▶ Exercise prompt
Copy everything from the line containing "Screen dimensions: 693x1500" down to the line containing "will click(361, 107).", reproducing each line precisely.

[Start of Dataset extract]

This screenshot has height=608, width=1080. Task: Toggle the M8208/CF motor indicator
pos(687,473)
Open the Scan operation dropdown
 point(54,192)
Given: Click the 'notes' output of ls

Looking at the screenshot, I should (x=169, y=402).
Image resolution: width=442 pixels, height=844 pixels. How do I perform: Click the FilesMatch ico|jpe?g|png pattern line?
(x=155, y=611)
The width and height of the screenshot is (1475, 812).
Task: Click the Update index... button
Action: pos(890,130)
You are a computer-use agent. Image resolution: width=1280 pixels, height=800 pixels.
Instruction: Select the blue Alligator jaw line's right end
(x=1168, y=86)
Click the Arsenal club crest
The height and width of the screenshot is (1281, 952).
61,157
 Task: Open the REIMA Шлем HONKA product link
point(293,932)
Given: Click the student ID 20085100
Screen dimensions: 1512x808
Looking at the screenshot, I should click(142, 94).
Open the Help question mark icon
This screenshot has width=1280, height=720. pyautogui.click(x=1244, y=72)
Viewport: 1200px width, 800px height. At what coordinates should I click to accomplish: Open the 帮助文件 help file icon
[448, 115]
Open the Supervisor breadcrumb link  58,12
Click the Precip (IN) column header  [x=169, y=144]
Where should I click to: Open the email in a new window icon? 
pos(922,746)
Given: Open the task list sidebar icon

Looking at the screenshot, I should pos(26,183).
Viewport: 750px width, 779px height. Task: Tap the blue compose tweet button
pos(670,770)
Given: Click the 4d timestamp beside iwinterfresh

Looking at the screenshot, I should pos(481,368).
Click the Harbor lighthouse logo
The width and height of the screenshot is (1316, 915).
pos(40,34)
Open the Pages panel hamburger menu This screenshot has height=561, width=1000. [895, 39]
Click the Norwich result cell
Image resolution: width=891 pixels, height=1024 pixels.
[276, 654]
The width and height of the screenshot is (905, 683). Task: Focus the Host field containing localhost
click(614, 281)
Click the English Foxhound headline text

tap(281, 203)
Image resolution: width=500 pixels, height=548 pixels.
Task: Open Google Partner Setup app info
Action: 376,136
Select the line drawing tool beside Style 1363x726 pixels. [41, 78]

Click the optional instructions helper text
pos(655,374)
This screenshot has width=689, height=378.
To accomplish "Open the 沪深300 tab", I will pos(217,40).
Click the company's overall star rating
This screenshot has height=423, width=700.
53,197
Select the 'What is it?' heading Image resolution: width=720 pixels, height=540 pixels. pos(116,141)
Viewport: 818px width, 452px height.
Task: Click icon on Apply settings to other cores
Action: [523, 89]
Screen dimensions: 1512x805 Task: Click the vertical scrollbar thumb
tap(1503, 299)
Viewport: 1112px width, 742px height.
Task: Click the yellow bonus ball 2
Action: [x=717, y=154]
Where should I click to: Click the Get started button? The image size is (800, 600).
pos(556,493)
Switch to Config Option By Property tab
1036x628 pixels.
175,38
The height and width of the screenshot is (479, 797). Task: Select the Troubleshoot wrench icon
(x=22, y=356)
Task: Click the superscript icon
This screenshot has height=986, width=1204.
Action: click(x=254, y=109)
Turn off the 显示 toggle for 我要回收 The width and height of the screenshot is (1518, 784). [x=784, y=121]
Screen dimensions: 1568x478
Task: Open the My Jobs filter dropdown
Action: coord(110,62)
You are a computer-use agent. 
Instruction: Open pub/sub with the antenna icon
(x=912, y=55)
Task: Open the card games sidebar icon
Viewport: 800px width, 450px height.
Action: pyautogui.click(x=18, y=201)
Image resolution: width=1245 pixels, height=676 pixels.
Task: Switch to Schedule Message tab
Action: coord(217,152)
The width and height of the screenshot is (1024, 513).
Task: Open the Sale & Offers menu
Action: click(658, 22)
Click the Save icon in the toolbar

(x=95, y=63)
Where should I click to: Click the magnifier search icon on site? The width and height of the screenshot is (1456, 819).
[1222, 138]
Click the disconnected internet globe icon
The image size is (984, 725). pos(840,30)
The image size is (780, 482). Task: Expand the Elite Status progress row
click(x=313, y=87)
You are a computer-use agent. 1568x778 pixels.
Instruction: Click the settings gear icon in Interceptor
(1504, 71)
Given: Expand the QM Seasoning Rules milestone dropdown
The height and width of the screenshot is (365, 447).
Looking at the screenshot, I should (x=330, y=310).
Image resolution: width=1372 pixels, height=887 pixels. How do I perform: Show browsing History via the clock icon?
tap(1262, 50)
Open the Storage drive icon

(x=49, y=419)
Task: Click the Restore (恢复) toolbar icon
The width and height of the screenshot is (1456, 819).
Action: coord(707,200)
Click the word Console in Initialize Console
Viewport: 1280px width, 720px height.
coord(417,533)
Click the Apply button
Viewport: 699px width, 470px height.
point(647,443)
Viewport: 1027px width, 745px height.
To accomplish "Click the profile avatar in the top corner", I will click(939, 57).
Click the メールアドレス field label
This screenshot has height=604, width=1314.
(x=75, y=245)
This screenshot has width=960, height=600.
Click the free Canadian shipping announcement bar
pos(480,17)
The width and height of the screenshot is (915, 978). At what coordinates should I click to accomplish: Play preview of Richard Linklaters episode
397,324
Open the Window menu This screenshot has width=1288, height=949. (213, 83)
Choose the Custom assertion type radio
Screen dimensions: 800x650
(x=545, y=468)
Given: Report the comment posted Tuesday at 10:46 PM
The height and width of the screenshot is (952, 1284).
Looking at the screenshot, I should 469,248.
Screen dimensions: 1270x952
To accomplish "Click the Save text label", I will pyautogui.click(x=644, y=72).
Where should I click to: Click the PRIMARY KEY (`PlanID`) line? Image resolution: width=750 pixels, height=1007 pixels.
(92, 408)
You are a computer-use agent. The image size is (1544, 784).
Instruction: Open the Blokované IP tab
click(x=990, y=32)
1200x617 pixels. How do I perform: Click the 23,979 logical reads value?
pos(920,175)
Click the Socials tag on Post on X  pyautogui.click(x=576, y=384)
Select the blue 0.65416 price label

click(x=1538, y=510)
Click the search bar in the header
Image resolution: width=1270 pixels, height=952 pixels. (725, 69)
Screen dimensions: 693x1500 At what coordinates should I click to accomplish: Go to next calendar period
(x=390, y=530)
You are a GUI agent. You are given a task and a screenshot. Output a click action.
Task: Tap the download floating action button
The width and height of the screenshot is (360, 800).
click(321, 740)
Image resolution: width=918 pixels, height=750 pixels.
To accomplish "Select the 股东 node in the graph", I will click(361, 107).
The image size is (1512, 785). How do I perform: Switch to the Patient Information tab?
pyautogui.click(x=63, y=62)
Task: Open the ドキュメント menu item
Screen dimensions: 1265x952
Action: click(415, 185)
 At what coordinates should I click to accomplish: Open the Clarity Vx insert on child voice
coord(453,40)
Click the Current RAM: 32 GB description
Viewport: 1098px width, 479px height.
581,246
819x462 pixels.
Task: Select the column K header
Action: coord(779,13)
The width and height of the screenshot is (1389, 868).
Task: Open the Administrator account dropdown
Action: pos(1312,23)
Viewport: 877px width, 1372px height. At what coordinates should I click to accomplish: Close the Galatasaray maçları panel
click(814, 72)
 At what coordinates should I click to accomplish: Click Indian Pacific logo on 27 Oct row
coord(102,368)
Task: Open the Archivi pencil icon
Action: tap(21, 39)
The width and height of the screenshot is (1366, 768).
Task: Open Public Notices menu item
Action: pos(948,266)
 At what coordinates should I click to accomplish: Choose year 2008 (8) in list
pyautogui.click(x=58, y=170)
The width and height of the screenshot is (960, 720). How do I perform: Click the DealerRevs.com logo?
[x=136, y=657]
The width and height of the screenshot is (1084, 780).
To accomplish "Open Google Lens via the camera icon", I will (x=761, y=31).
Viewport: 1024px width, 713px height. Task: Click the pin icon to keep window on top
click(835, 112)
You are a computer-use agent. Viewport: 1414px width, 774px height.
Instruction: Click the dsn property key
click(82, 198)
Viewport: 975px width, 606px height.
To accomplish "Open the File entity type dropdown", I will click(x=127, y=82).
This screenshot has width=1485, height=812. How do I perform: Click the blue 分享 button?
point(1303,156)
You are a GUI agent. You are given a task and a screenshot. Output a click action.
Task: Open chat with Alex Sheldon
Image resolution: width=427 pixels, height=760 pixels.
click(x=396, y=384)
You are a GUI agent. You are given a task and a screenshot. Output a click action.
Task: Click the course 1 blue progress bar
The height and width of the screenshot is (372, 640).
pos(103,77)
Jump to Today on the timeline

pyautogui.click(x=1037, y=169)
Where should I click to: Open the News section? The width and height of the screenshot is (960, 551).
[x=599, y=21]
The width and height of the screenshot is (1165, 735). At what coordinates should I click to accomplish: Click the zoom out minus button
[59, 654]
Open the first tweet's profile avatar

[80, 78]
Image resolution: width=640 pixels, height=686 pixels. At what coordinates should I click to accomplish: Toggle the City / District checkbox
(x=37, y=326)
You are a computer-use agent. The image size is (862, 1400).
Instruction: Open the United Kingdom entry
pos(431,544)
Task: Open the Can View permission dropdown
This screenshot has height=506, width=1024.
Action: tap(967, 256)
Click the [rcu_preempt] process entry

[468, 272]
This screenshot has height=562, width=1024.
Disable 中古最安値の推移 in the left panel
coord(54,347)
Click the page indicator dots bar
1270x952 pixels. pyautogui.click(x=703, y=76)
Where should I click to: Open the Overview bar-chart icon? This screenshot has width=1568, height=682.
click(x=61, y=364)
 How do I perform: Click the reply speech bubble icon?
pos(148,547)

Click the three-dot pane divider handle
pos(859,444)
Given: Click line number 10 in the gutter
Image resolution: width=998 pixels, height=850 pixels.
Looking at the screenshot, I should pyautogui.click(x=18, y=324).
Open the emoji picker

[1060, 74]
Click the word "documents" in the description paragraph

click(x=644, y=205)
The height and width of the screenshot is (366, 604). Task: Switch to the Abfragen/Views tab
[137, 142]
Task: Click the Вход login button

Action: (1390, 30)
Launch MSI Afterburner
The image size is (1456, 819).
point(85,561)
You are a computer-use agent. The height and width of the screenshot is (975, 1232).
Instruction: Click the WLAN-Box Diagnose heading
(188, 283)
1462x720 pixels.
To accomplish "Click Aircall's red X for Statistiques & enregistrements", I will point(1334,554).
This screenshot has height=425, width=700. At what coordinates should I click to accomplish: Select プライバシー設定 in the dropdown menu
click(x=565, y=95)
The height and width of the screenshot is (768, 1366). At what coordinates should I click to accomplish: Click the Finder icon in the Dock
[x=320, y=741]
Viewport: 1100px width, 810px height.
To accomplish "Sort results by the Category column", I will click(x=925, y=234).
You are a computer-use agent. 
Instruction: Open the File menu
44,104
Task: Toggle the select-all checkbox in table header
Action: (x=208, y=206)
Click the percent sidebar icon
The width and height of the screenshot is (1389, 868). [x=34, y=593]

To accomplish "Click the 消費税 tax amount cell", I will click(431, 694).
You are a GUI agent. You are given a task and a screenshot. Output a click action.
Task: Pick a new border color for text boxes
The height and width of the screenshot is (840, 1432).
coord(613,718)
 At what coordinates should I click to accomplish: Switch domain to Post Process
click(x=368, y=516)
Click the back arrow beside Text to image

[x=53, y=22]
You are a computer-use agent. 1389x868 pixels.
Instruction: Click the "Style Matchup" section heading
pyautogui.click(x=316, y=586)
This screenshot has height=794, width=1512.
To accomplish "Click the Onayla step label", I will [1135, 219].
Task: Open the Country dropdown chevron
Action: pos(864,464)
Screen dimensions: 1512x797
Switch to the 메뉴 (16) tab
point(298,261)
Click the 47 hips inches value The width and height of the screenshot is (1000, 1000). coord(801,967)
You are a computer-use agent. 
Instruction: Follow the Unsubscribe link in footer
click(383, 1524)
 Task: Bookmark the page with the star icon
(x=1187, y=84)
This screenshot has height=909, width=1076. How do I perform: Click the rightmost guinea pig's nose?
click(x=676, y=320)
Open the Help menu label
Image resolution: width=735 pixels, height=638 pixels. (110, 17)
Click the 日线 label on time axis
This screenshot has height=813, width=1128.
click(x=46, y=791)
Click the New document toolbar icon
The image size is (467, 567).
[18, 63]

[End of Dataset extract]

▶ Result of the exercise
Screen dimensions: 693x1500 At what coordinates should I click to accomplish: Go to next calendar period
(x=390, y=530)
You are a GUI agent. You are given a task and a screenshot. Output a click action.
Task: Tap the download floating action button
The width and height of the screenshot is (360, 800).
click(321, 740)
Image resolution: width=918 pixels, height=750 pixels.
To accomplish "Select the 股东 node in the graph", I will click(361, 107).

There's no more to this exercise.